Given that the outturn data has tended to follow a relatively stable upwards trajectory, all our forecasts have remained similarly stable over time. The most common source of forecast-to-forecast revision is changes in outturn data, affecting either the jumping-off point for the forecast or the forecast depreciation rate. The most significant revision was at the December 2014 forecast, when the latest European System of Accounts (ESA10) classification changes were implemented in the National Accounts and our forecast, and when Network Rail was reclassified into the public sector by the ONS. These changes meant more assets were subject to depreciation:

  • research and development (R&D) was reclassified as capital spending and R&D assets therefore became subject to depreciation, adding between £4.2 billion and £5.5 billion to our forecast for general government depreciation;
  • single-use military expenditure (SUME) was also reclassified as capital spending. The depreciation of SUME assets added between £4.1 billion and £5.3 billion to the forecast; and
  • the reclassification of Network Rail into the public sector as a central government body (having previously been classified in the private sector) meant that its capital stock was also subject to general government depreciation, with amounts between £1.7 billion and £2.5 billion added to the forecast.
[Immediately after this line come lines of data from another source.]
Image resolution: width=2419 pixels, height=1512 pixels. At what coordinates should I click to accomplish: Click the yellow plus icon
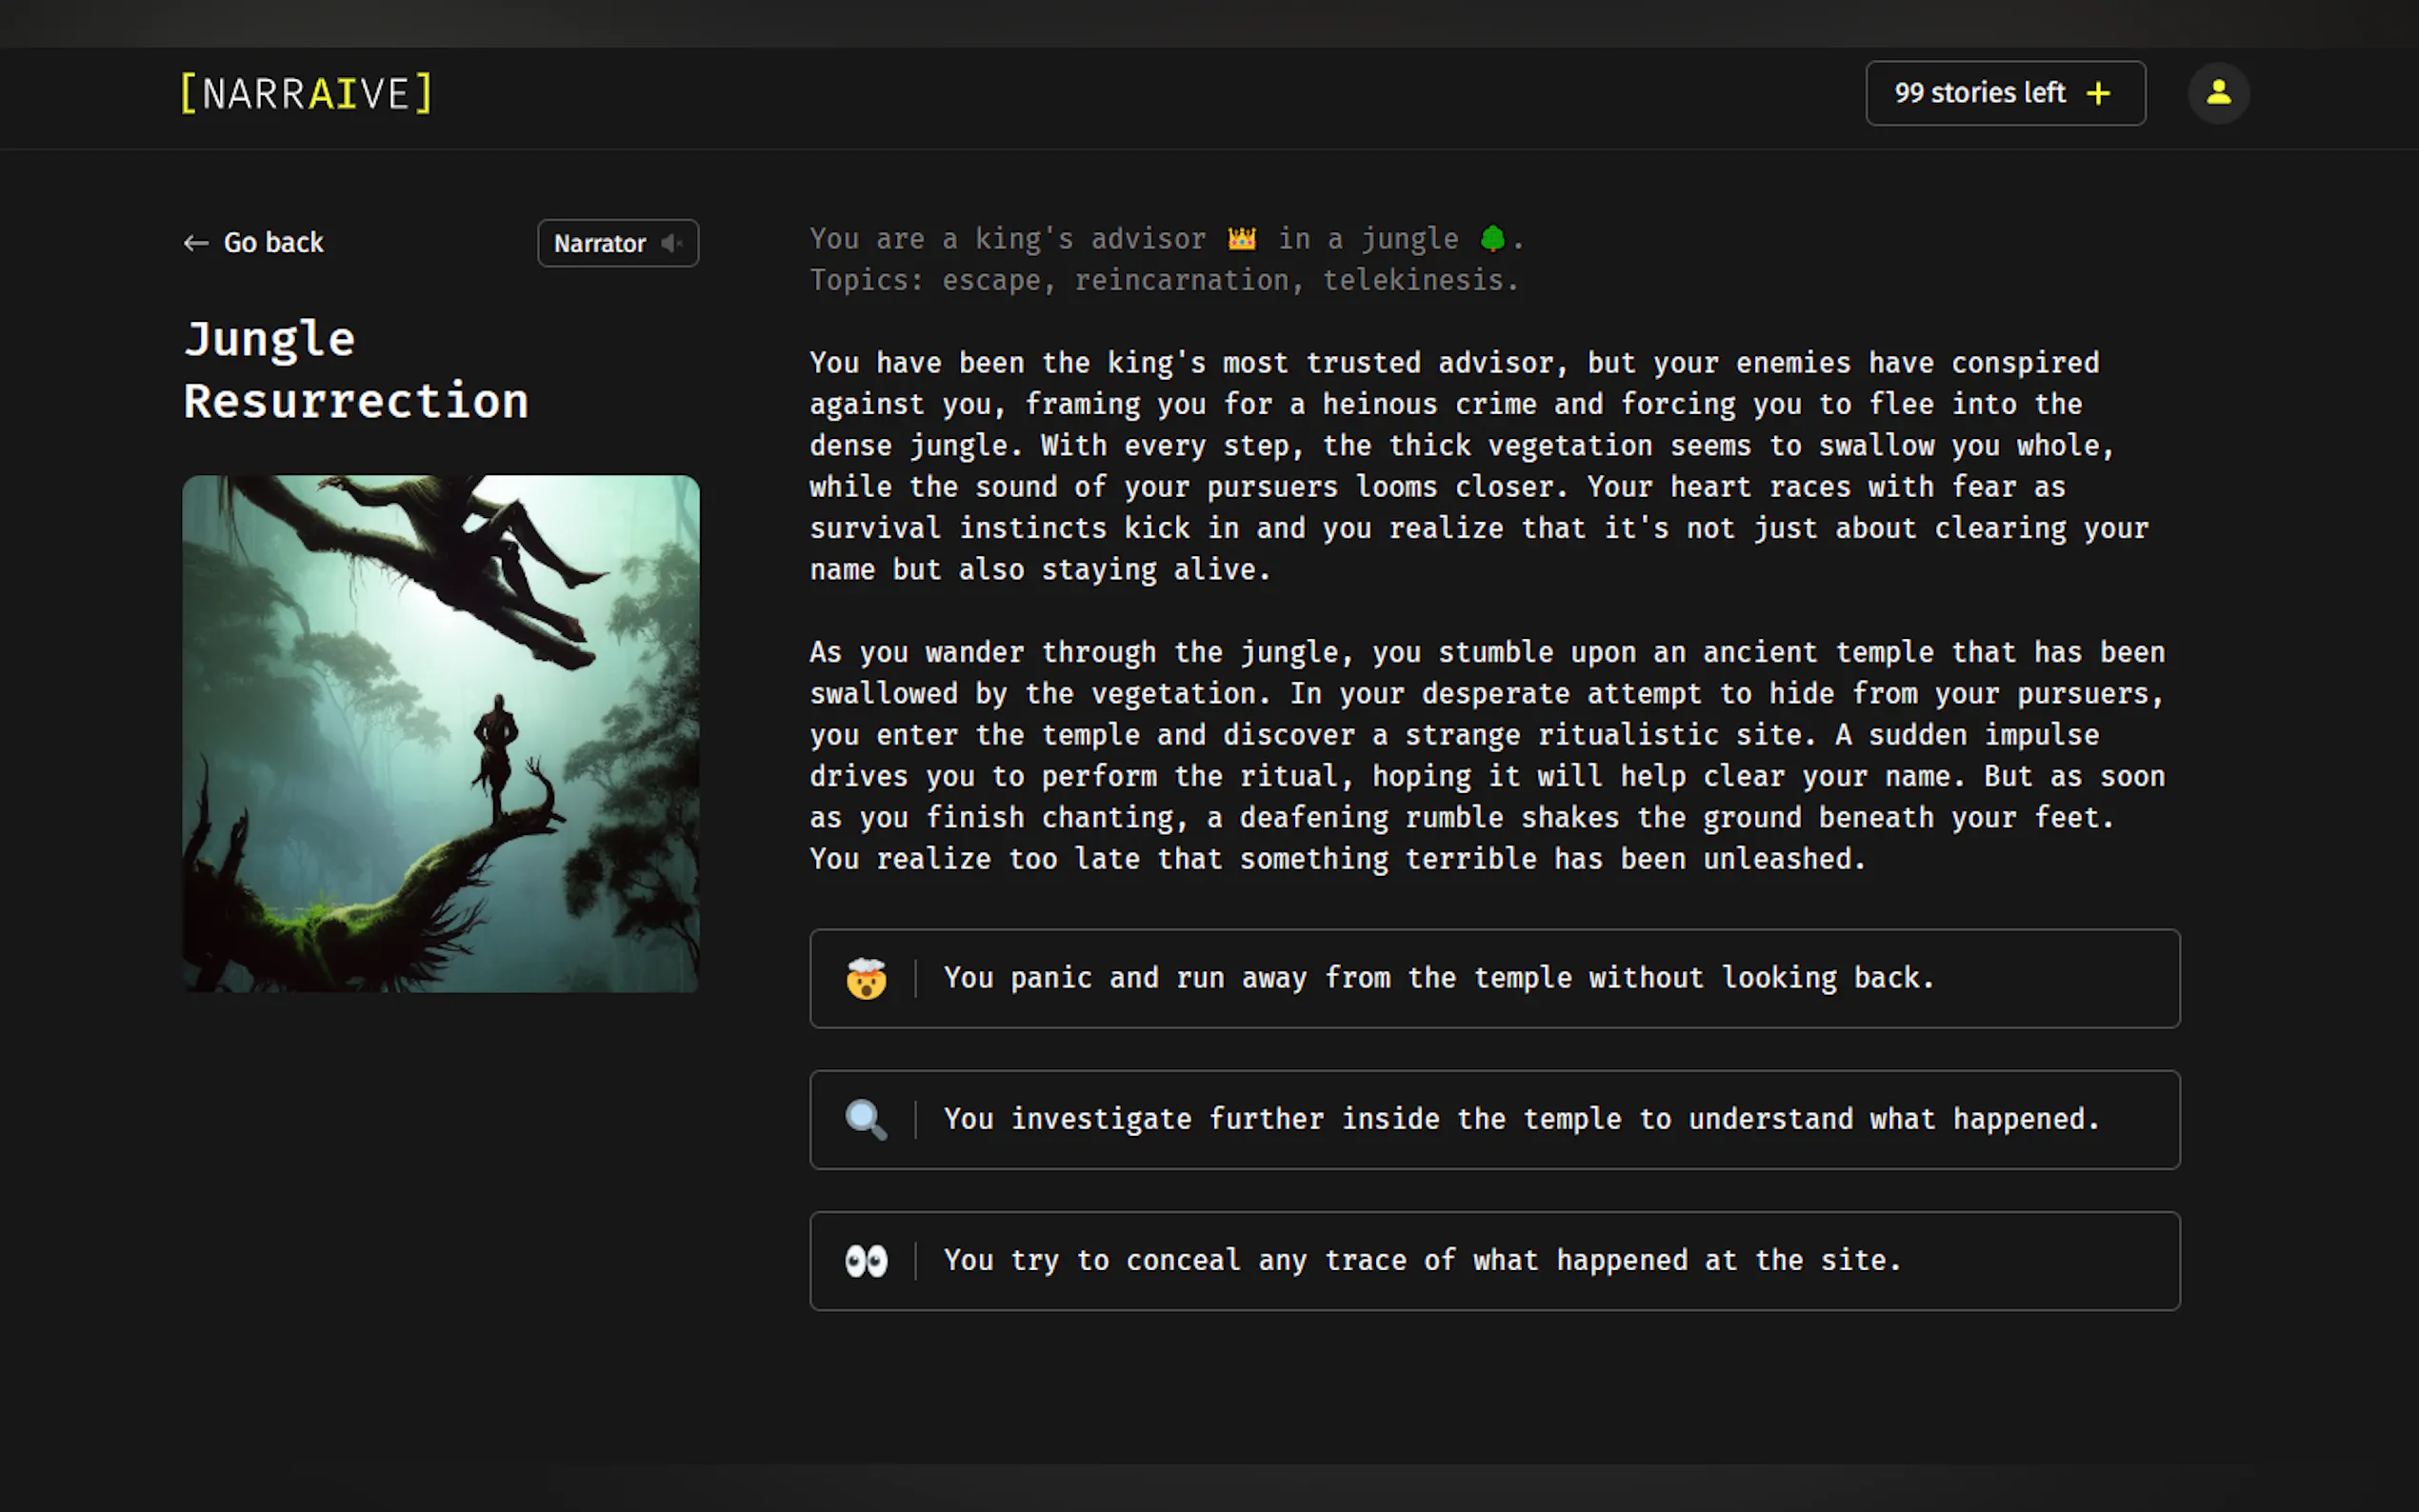pos(2098,93)
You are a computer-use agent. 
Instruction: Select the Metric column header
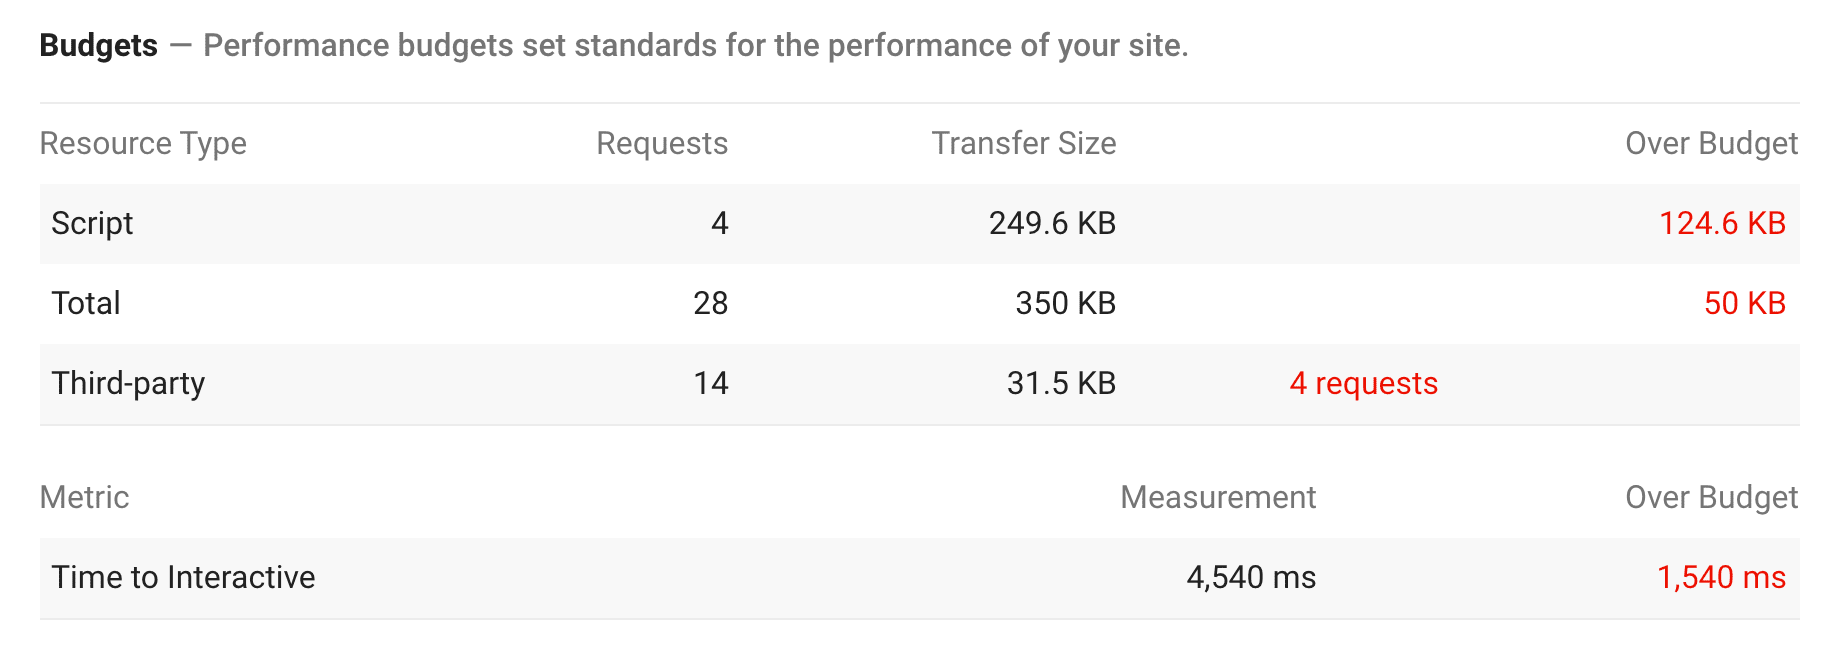pos(84,498)
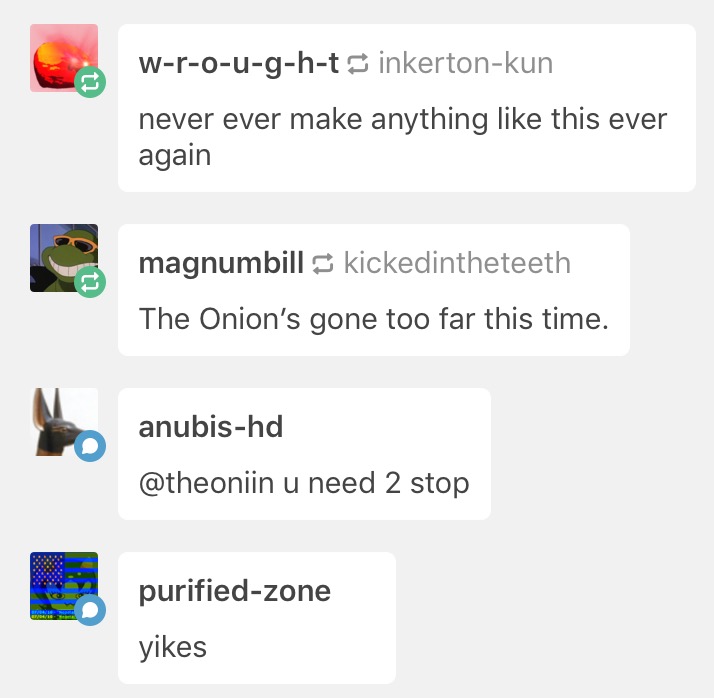Click the green reblog badge on magnumbill's avatar

90,282
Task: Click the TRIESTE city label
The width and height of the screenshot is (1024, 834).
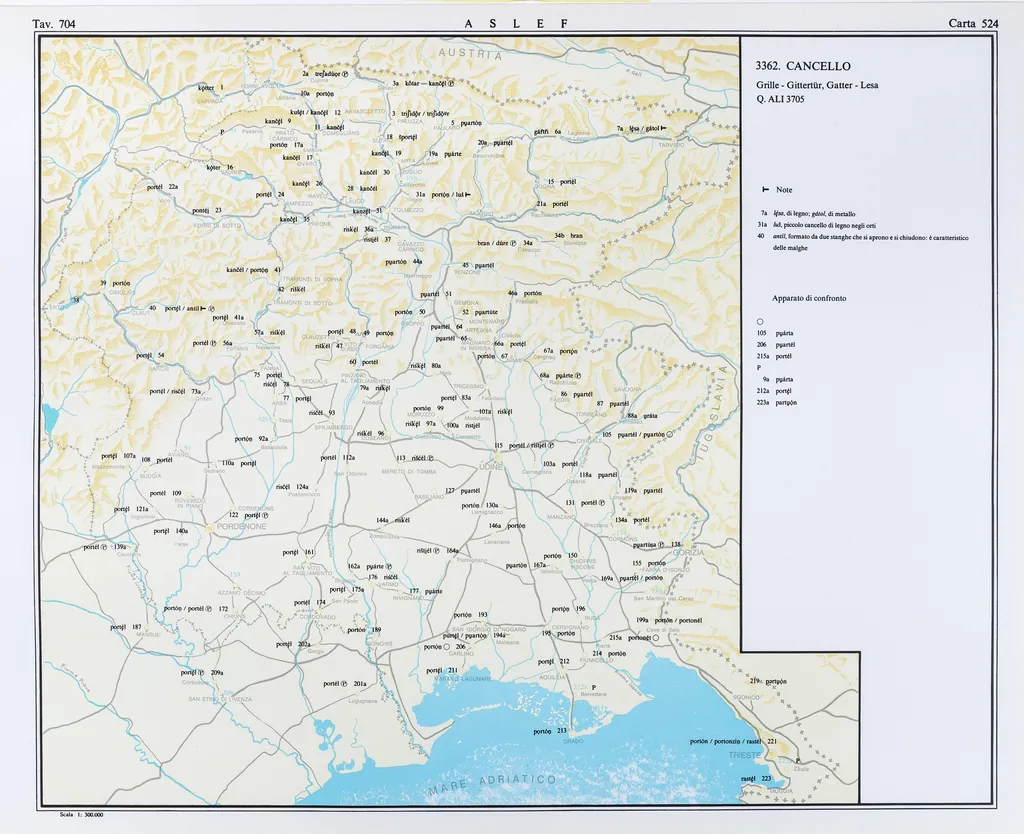Action: point(746,755)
These changes increased the total public sector capital stock and therefore the estimated baseline flow of depreciation. In total, the changes increased general government depreciation by around £10 billion a year, explaining the discontinuity in the chart below. This increase was matched by an equivalent increase in public sector gross operating surplus, meaning public sector current receipts were revised up by an equivalent amount. The changes were therefore neutral for borrowing overall.

A number of ONS classification decisions related to housing associations further affected depreciation. From 2015, they started to be treated as public corporations in the National Accounts, and we consequently included them in our forecast. This added between £2.0 billion and £2.3 billion of depreciation spending a year (at the whole-UK level). In November 2017, the ONS revised its treatment of English housing associations and reclassified them back into the private sector, which had the effect of reducing our forecast for public corporations’ depreciation by a similar amount. As discussed above, public corporations’ depreciation does not affect total managed expenditure or borrowing, but only affects the current budget balance. The effect is therefore not shown in the chart below.

In the 2019 Blue Book, the ONS overhauled its estimates of the size of capital stock owned by the public sector and the assumptions that it applies when calculating the rate at which it is assumed to depreciate. Among the changes are shorter average lives for some asset types and different assumptions about the profile of depreciation over the life of an asset. The overall effect was to revise estimates of depreciation materially higher, by between £9 billion and £10 billion a year. We included these revisions in our March 2019 restated forecast. Since then, there have been some upward revisions to historical depreciation charge estimates, which have meant higher jump-off points for our forecasts.